Fatik
al-Rodaini
SANA’A:
March 16, 2012- No doubt that the United States of America exploited the
presence of al-Qaeda in Yemen as a scarecrow to widely increase its intervention
in the region.
The
American intervention in Yemen has become even more open as the country’s
political crisis continues to deepen. Determined to promote its interest in the
country, regardless of Yemenis’ people aspirations or even the government’s own
policies, the US is more than ever pursing its agenda, pressuring newly elected
President Abdu Rabbo Mansour Hadi into complying no matter what.
U.S
ambassador to Yemen Gerard Feierstein actually made no secret of the Pentagon
deep interventionist policy when he declared in a press conference that he was
now single-handedly leading the power-transfer process.
Interestingly,
it is under President Hadi that the white House is gaining further “access to
Yemen as it increases its air strikes and military interventions in the
country’ southern
Provinces,
with rumors of ‘boots on the ground’ near the southern sea-port of Aden.
Ever
since the presidential elections, scores of civilians have been killed by
drones as America continues to target alleged al-Qaeda fighters across Yemen,
oblivious of the growing resentment and popular anger which could lead to
another insurrection.
The
U.S war against terror in Yemen started back in 2002 when its missile hit in
November Abu Ali al-Harthi a then “enemy of the state”, killing alongside him 5
other operatives.
The
killing of al-Harthi is considered the first intervention by the U.S. in Yemen
following the 9/11 attacks. Since then, the U.S. intervention in the country
has increased to include everything, such as cutting the electricity power and
water, and stopping entering oil and gas to the capital Sana’a, under the label
“war on terrorism.”
Another
example of the U.S meddling in Yemen is the intervening of President Obama to
stop the release of Yemeni journalist, Abdulelah Haider Shaye, on February 2,
2011. In a phone call to President Ali Abdullah Saleh, President Barack Obama
expressed his concern over the release of the journalist in the context of a
general amnesty stressing that sine the man was linked to al-Qaeda he should
not be let go. It is important to note at this stage that no concrete proof of
his guilt was ever brought forward, neither by the U.S nor the Yemeni
authorities.
The
reality is that Shaya was a brave journalist who dared exposed America’s
butchering of innocent civilians.
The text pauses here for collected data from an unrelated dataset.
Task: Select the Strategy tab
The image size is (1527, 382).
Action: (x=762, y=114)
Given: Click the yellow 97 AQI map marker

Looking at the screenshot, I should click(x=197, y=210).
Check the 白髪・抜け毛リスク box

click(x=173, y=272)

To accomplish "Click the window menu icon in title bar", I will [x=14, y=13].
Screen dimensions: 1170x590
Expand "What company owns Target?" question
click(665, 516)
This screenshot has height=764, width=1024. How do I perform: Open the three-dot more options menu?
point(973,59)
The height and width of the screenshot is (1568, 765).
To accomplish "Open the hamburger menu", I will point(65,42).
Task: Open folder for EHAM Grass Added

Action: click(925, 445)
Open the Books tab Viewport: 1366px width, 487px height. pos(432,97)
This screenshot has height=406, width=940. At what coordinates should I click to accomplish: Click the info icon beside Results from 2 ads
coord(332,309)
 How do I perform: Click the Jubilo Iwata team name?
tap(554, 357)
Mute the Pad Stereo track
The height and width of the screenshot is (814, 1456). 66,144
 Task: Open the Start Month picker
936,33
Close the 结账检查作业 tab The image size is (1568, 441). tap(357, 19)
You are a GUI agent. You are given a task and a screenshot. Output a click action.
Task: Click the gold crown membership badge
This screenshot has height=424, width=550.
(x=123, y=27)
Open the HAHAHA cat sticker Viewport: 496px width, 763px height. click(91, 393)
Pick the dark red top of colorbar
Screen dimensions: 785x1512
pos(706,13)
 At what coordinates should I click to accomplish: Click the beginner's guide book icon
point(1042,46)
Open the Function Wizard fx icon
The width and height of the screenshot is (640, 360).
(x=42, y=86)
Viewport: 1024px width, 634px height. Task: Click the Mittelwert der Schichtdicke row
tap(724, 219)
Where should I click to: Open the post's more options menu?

He is only the journalist who exposed the
massacre of the U.S in the village of al Majala in December 2009 in Yemen’s
southern province of Abyan, in which dozens of innocent women and children were
killed in the raid that targeted a training camp in the village. No AQAP
militants were actually among the victims.
Moreover,
Shaya revealed that the strike which the Yemeni government claimed was its own
was conducted by American drones, revealing a clear breach of Yemen’s airspace.
The
Pentagon would not comment on the strike and the Yemeni government repeatedly
denied US involvement. Shaye was later vindicated when Wikileaks released a US
diplomatic cable that featured Yemeni officials joking about how they lied to
their own parliament about the US role, while President Saleh assured Gen.
David Petraeus that his government would continue to lie and say “the bombs are
ours, not yours.”
For
these reasons the US asked the Yemeni government to stop the release of Shaya.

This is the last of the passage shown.